12/16/2011 4:23 pm EST


Jim Jubak

Founder and Editor,

I’ve got a new theory about this stock market: Every time the Dow Industrial Average moves up by 0.4%, someone says something deeply depressing about Europe and the euro and drives stocks back down.

Paranoid? I don’t think so. You’re not paranoid if they really are out to get you.

Look at today, for example. U.S. stocks were solidly if modestly in the green—until Fitch Ratings lowered its outlook on France’s AAA credit rating to negative. (Fitch also put Spain, Italy, Slovenia, Ireland, and Cyprus on review for a downgrade.) With that the Dow Industrials went from green to red. The Dow closed  down 0.02% today.
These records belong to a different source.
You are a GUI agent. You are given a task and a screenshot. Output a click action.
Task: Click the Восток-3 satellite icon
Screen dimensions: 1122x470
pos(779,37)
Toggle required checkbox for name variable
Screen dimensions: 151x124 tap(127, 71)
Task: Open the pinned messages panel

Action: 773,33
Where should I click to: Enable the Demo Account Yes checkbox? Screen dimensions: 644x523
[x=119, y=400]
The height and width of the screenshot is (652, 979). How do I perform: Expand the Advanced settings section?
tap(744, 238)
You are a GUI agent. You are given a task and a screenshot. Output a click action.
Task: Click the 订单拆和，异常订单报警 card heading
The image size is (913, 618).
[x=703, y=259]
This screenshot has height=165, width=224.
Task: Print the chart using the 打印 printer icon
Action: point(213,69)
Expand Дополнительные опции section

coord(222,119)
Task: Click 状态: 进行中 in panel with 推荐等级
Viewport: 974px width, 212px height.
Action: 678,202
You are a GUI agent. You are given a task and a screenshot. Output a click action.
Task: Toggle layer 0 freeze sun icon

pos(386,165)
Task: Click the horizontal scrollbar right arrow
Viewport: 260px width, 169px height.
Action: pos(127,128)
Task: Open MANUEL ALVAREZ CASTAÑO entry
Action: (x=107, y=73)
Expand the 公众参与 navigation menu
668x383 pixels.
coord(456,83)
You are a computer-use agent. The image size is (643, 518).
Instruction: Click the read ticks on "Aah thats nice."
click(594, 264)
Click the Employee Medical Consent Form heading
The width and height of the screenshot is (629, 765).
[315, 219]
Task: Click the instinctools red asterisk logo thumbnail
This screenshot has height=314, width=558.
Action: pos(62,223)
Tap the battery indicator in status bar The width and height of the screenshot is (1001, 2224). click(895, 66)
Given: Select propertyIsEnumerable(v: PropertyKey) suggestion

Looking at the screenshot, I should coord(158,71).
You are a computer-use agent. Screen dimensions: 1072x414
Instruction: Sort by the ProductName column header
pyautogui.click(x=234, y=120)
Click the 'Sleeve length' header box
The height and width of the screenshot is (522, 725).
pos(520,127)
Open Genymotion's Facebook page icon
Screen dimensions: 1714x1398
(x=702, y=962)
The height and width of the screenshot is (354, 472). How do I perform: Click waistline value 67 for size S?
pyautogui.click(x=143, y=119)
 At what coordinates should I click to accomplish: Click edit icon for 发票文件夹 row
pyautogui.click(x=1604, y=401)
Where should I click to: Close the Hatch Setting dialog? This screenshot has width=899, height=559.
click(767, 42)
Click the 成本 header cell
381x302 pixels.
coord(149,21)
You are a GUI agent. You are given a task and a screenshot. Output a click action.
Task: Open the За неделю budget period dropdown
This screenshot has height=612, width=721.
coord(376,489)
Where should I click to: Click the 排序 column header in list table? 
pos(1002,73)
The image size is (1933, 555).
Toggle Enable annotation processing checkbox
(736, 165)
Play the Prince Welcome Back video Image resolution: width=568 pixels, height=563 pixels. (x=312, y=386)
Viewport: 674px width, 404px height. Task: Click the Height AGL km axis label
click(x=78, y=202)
Exactly the same pattern as yesterday when Christine Lagarde, managing director of the International Monetary Fund, took most—but not all—of the green out of stocks by saying that the euro debt crisis was escalating and then comparing the current crisis to the 1930s. (You know Great Depression, rise of Hitler, that kind of stuff.)

The language from Fitch Ratings was not quite as inflammatory today, but still extremely negative “Of particular concern is the absence of a credible financial backstop,” Fitch told Bloomberg. What’s needed is an explicit commitment from the European Central Bank, the company said.

Fitch knows that’s extremely unlikely—which is why it finished today’s announcement by saying that a comprehensive solution to the EuroZone crisis is “technically and politically beyond reach.”

It tells you something about where we are in this crisis that even something so starkly negative as that has led to only a relatively minor retreat in the markets.